Removal of arsenic(v) from aqueous solutions using sulfur-doped Fe3O4 nanoparticles

Abstract

In this study, magnetic sulfur-doped Fe₃O₄ nanoparticles (Fe₃O₄:S NPs) were applied as adsorbents for the removal of As(V). Fe₃O₄:S NPs were fabricated by a two-step route, which included low-temperature mixing and high-temperature sintering. The as-prepared Fe₃O₄:S NPs could effectively remove As(V) under a wide pH range of 2–10 and presented a high As(V) adsorption capacity of 58.38 mg g⁻¹, which was much better than undoped Fe₃O₄ nanoparticles (20.24 mg g⁻¹). Adsorption experiments exhibited a pseudo-second-order model of adsorption kinetics and a Langmuir isotherm model of adsorption isotherms. Additionally, the coexisting ions such as NO₃⁻, SO₄²⁻, and CO₃²⁻ had no significant effect on As(V) adsorption and the adsorbent worked well in actual smelting wastewater.
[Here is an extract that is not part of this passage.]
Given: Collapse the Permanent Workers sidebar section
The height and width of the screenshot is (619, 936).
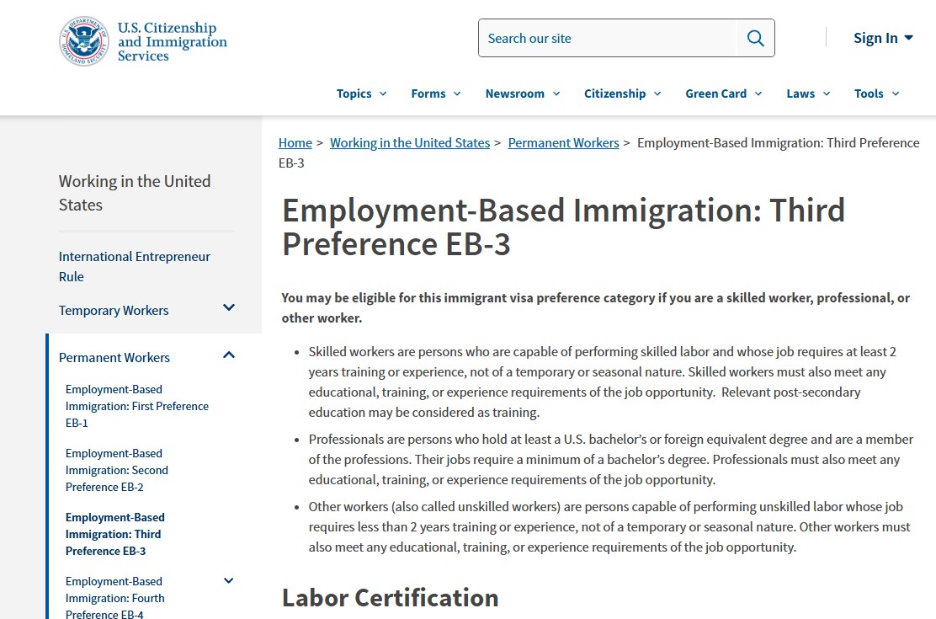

XPS and FTIR spectra of Fe₃O₄:S NPs before and after As(V) adsorption showed that Fe–OH groups played a significant role in the adsorption mechanisms. Moreover, the magnetic Fe₃O₄:S NPs adsorbents after adsorption could be rapidly separated from wastewater with an external magnetic field. Therefore, Fe₃O₄:S NPs could be an ideal candidate for the removal of As(V) from water.